* [Records supplied]:
━━━━━━━━━━
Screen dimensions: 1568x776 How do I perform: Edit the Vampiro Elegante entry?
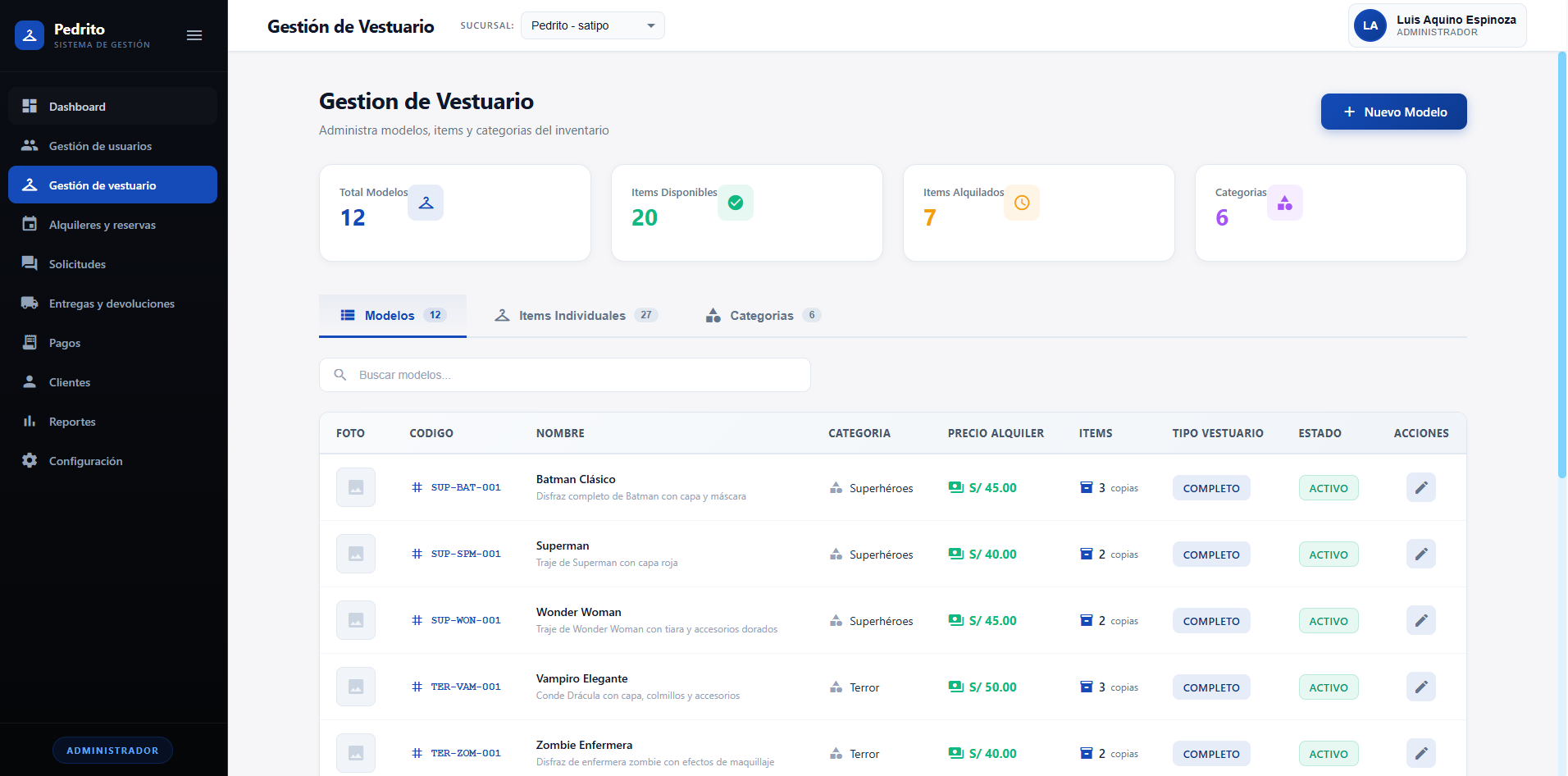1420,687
━━━━━━━━━━
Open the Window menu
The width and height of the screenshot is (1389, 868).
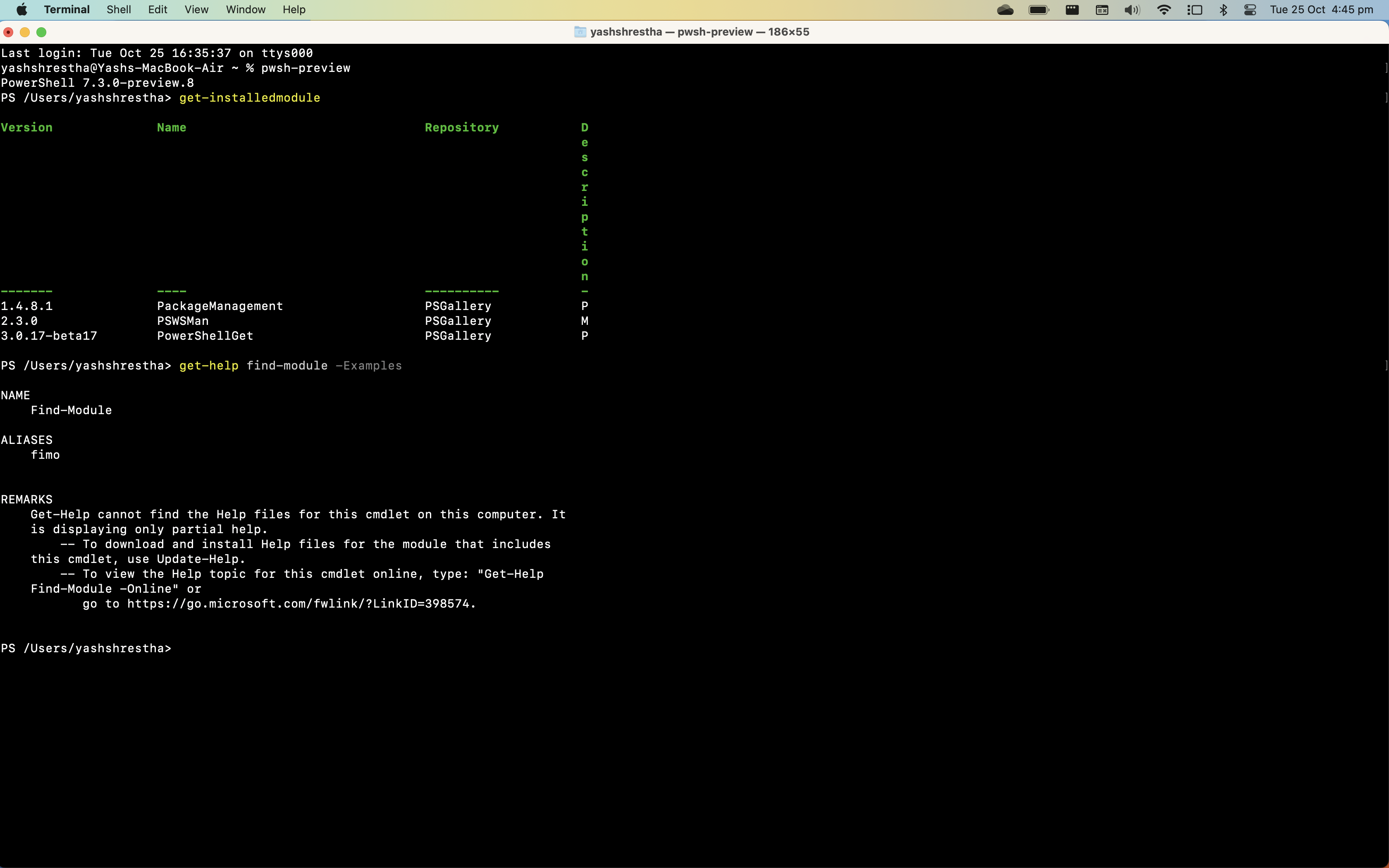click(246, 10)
━━━━━━━━━━
* [What you are asked to do]:
Reproduce word for word the part of the material that opens with the line containing "Open the Window menu" and closes with the line containing "click(246, 10)", and leave out the pictures.

* [Result below]:
Open the Window menu
The width and height of the screenshot is (1389, 868).
click(246, 10)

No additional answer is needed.